Q: What made you interested in the field of science?
A: Probably my parents as well as the parents of the kids who I played with growing up. Also the Boy Scouts. All encouraged an interest in nature, in finding out how things were put together, in figuring out how things worked and how to fix things if they broke. They also instilled in me a desire to find the answer to questions, even if it took a long time.
Q: Did you always know you would have a career in this field?
A: No, exactly the opposite. I started out as a psychology major (neuroscience was not even a course of study in those days) knowing that most psych majors did not get a job in psychology with a Bachelor’s degree. I therefore hoped to go to graduate school, but did not know whether I would be able to get in. I did get in to a very good laboratory with a great mentor, but there followed a period when I was not sure my project was going to work out. I also did horribly on my preliminary exam. Fortunately, I was able to pass both. I was lucky to secure an excellent postdoctoral position and did well. Even so, when it came time to look for a faculty position, I sent off a lot of applications and it was looking like the end of the line. Luckily, I finally got an offer at a really good place. Maybe I have low self esteem or am naturally pessimistic, but I never “knew” I would have a career in science. I wanted one and was willing to work for it, but I never considered it to be a sure thing.

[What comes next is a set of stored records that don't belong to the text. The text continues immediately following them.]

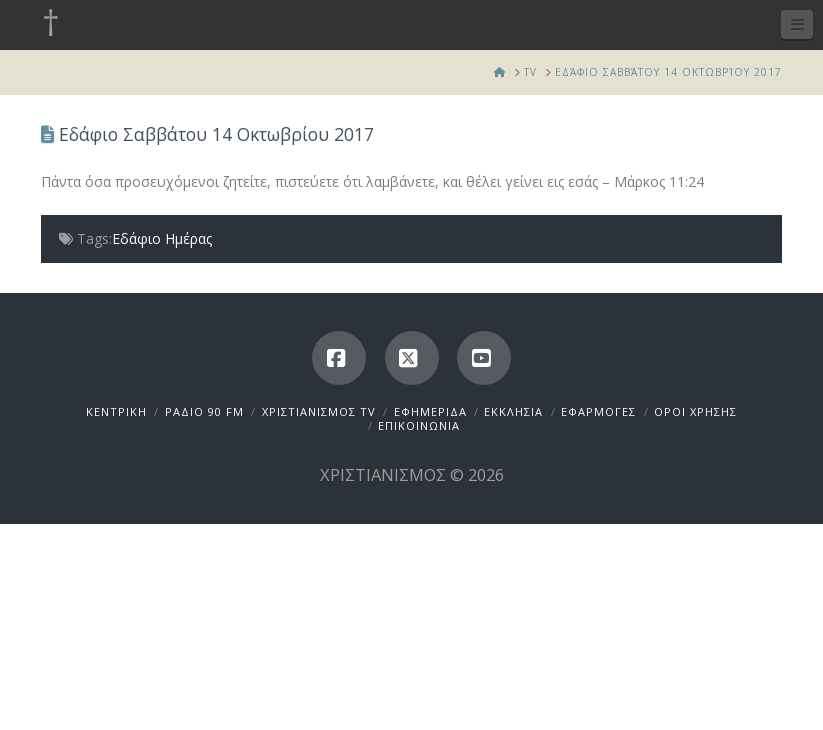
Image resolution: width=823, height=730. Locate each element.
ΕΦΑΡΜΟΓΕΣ (598, 411)
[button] (797, 24)
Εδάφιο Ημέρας (162, 238)
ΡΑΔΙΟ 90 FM (204, 411)
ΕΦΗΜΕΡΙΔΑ (430, 411)
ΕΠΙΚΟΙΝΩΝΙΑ (419, 425)
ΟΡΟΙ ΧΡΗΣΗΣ (695, 411)
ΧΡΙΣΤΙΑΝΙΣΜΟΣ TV (319, 411)
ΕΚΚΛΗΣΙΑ (513, 411)
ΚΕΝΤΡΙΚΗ (116, 411)
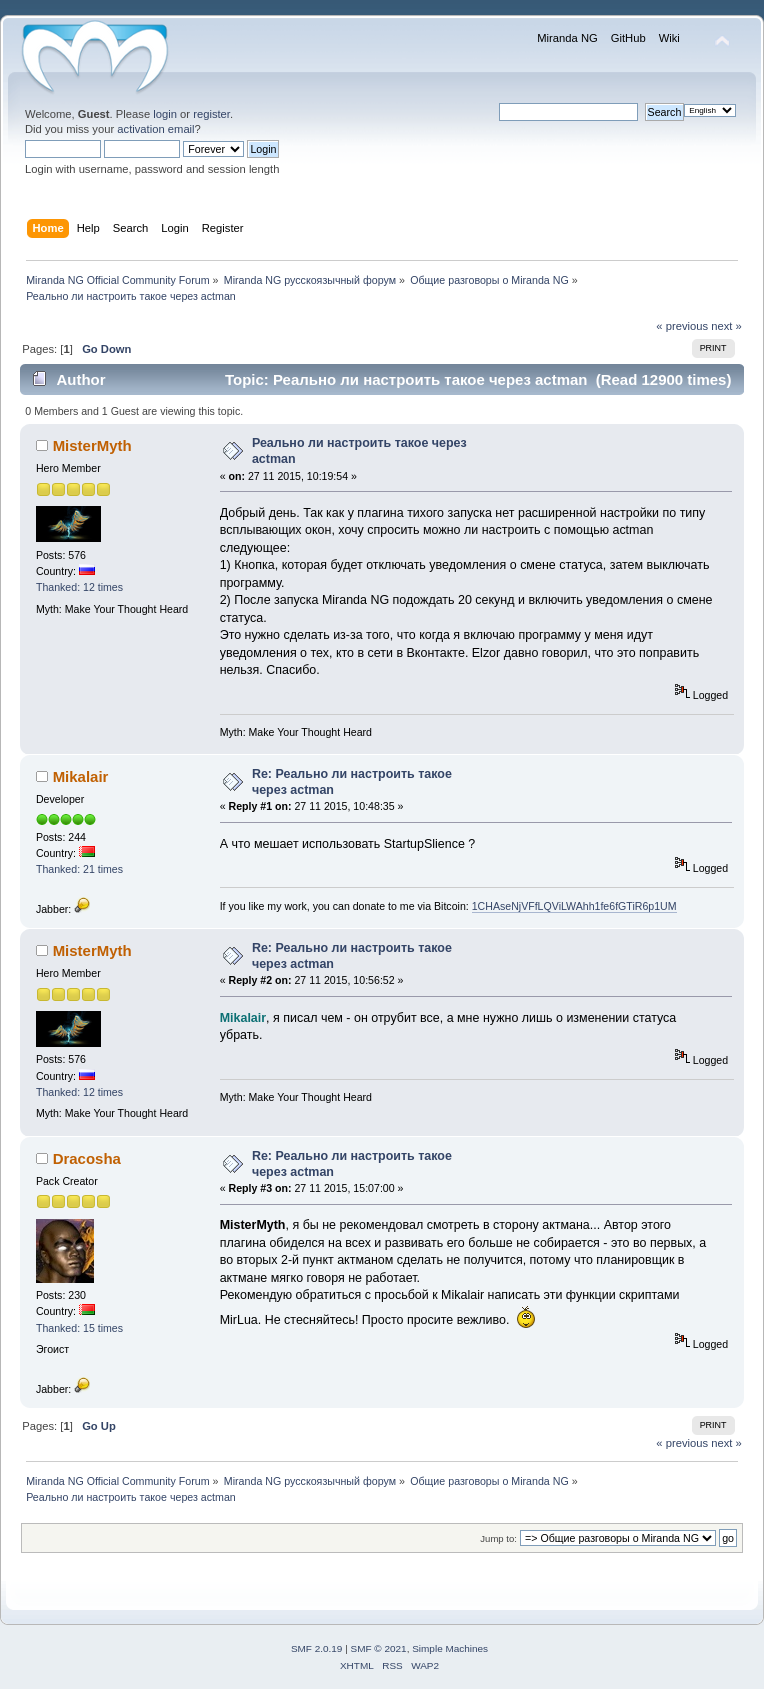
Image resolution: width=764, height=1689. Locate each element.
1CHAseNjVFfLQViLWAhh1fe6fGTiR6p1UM (574, 906)
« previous (682, 326)
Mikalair (81, 776)
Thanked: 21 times (79, 869)
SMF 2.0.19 (317, 1648)
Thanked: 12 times (79, 587)
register (211, 114)
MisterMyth (92, 445)
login (165, 114)
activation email (155, 129)
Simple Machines (450, 1648)
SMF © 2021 (379, 1648)
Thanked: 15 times (79, 1328)
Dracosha (87, 1158)
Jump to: (498, 1538)
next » (726, 326)
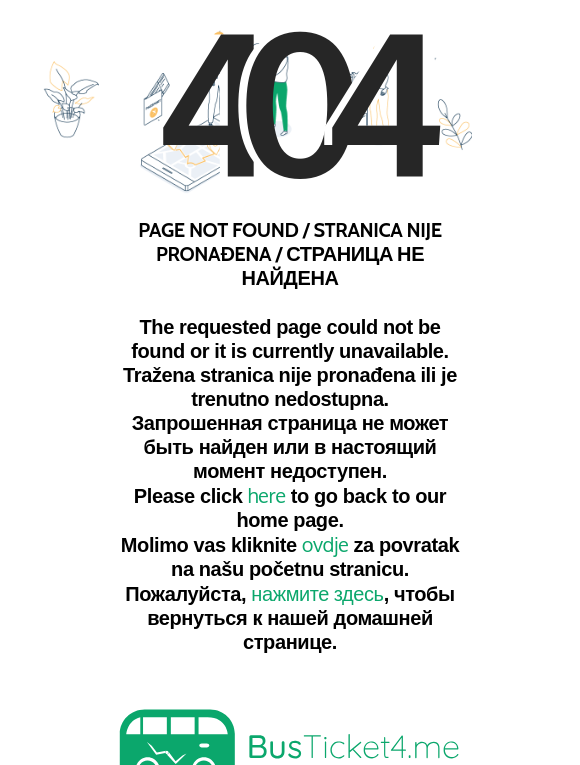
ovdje (325, 543)
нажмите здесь (317, 592)
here (267, 494)
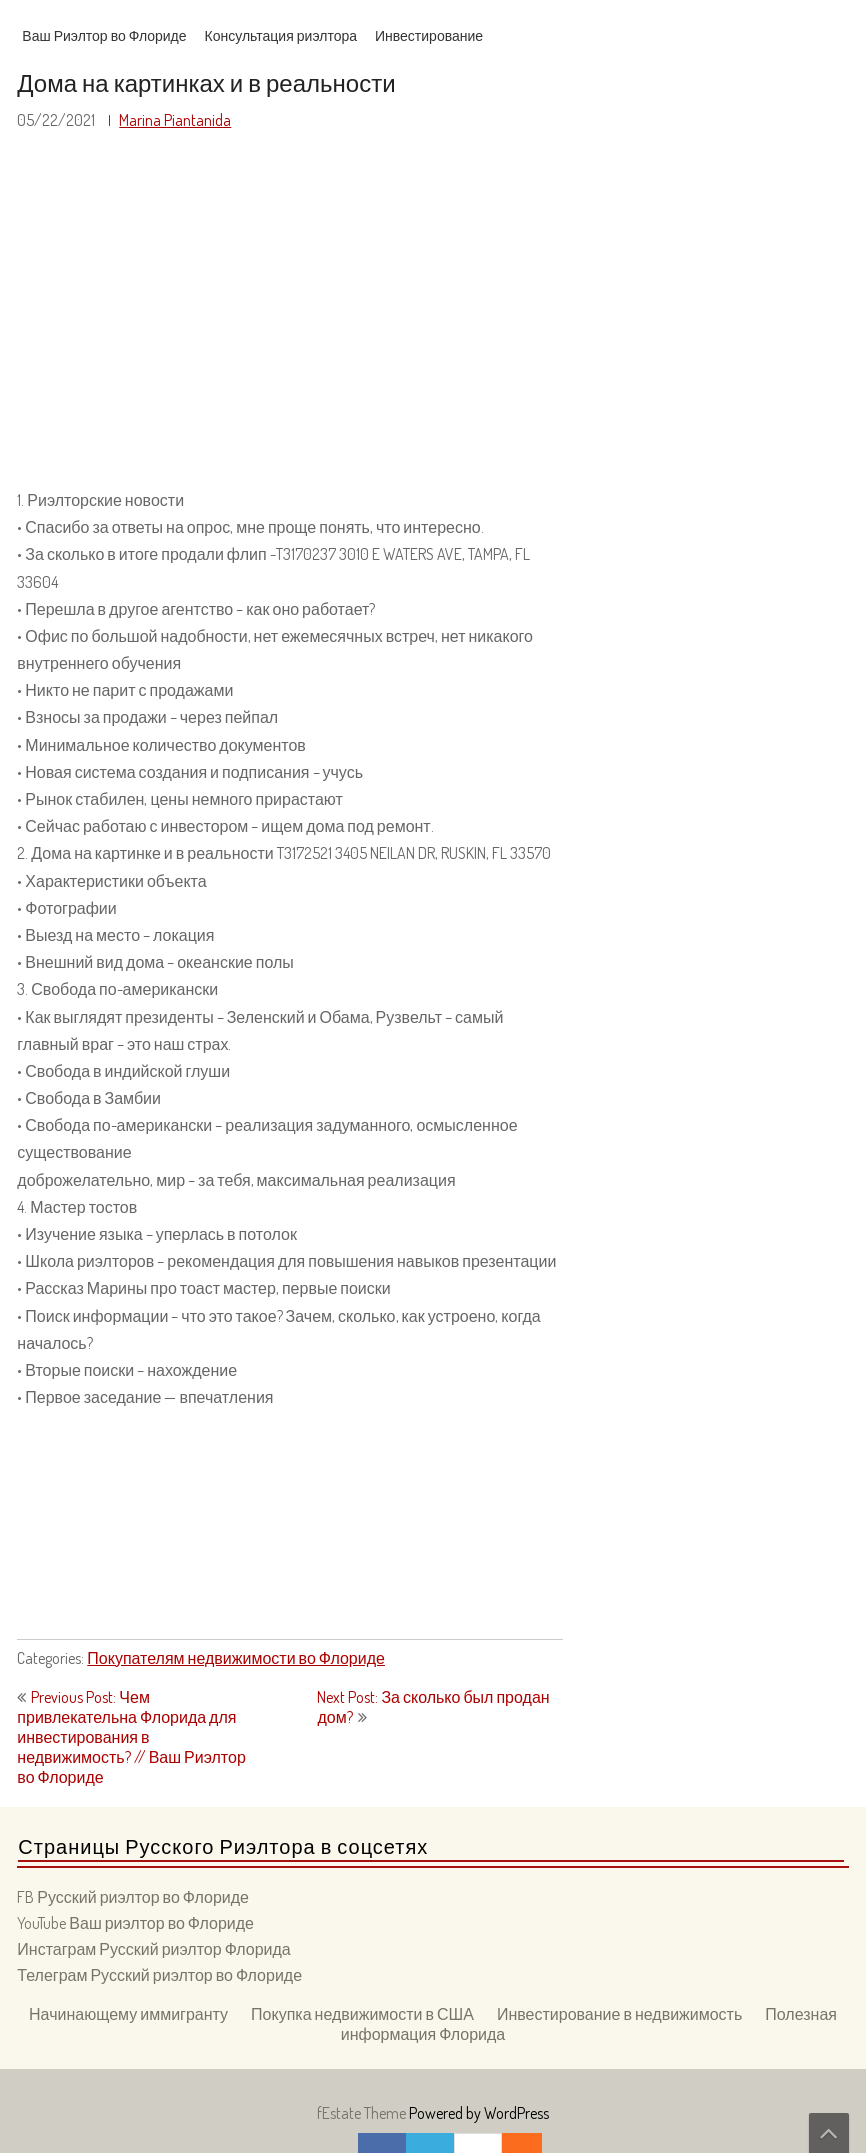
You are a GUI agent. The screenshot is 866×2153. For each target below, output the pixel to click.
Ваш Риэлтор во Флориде (104, 35)
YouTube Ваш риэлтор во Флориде (135, 1923)
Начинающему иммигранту (128, 2014)
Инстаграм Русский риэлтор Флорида (153, 1949)
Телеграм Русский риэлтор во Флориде (159, 1975)
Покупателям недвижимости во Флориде (236, 1658)
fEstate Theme (363, 2113)
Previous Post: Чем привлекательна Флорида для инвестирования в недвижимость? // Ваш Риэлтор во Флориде (131, 1737)
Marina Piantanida (175, 120)
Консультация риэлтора (281, 35)
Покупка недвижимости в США (362, 2014)
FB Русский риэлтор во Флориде (133, 1897)
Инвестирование (429, 35)
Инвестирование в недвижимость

Q: Have you had any experiences that made you want to veer away from science? If so, describe an experience.
A: Not really. I did have a bad experience, but it did not make me want to quit science. A prominent scientist that I respected but did not know personally invited me to collaborate on a project. I agreed. I explained what we would do but their role seemed undefined. So I suggested a simple experiment for them, thinking then that any paper could be coauthored by both of our laboratories. I also offered to have his postdoc visit us to talk about a paper he had recently published. He came and sat in for a few hours on each of two of our experiments that were going on simultaneously. After months of intensive experimentation, we obtained enough results to write a manuscript. We asked for their results and included them in an appendix. We sent the draft to them for comments giving them a deadline when we would submit. We got a few editorial comments back. Several weeks later, we sent it off to as we had said we would, to the journal Science. Science notified all authors that the manuscript had been received. Suddenly, everything changed. The professor was outraged. The postdoc claimed that we had submitted the manuscript without their knowledge, that he had participated in most of our experiments (an outright falsehood) and that he should be designated as the communicating author. They further demanded that all authors from each institution be grouped together as the order of authors listed in a paper carries some meaning. If we did not do as they demanded, they would see to it that we never published our results (here acknowledging that the results were indeed ours). The postdoc was looking for a faculty position and it was easy to see that he wanted a first or last author paper in a high profile journal to strengthen his application. Rather than do important research and write a paper for himself, he thought it would be easier to falsely inflate his contribution in a collaborative project by bullying. However, to this day, I do not understand why the professor supported his postdoc in such unethical behavior.
Q: How did you first get involved in scientific research?
A: There were three key things that happened to me. First, I found out that one of my volleyball buddies was a grad student in physiology. He invited me over to the lab where he worked and set up an electrical recording of a giant crayfish nerve. By voltage clamping the nerve, he could repeat classic Hodgkin-Huxley type experiments. Since I was very impressed, he urged me to find a lab and start doing some real research (as opposed to doing only cookbook exercises in various lab courses). Second, I took his advice. Several professors allowed me to participate in their research or do an independent research project in their labs. I tried psychophysics and electrophysiology and enjoyed the latter the most, even though I was not that good at it. Next, after graduation, I wanted to work in a lab as a technician before applying to grad school. Fortunately for me, a martial arts instructor that I had met before college helped find me a position as a biochemistry technician in a neuroscience laboratory with a former student of his. That worked out really well. I learned a lot of technical skills but was also exposed to the culture of science and the politics.
Q: What do you recommend for a college undergraduate student interested in science?
A: Two things. One-science is vast. Just because you find that you do not like one field of study or one kind of experimental approach is no reason to decide that you hate science. Try something else. Even better, try as many different things as you can. Two- get involved in doing hands on research. Too much of science in school is still bookwork, because of the necessity in establishing a strong database. But science is really about obtaining new knowledge and that happens in the lab.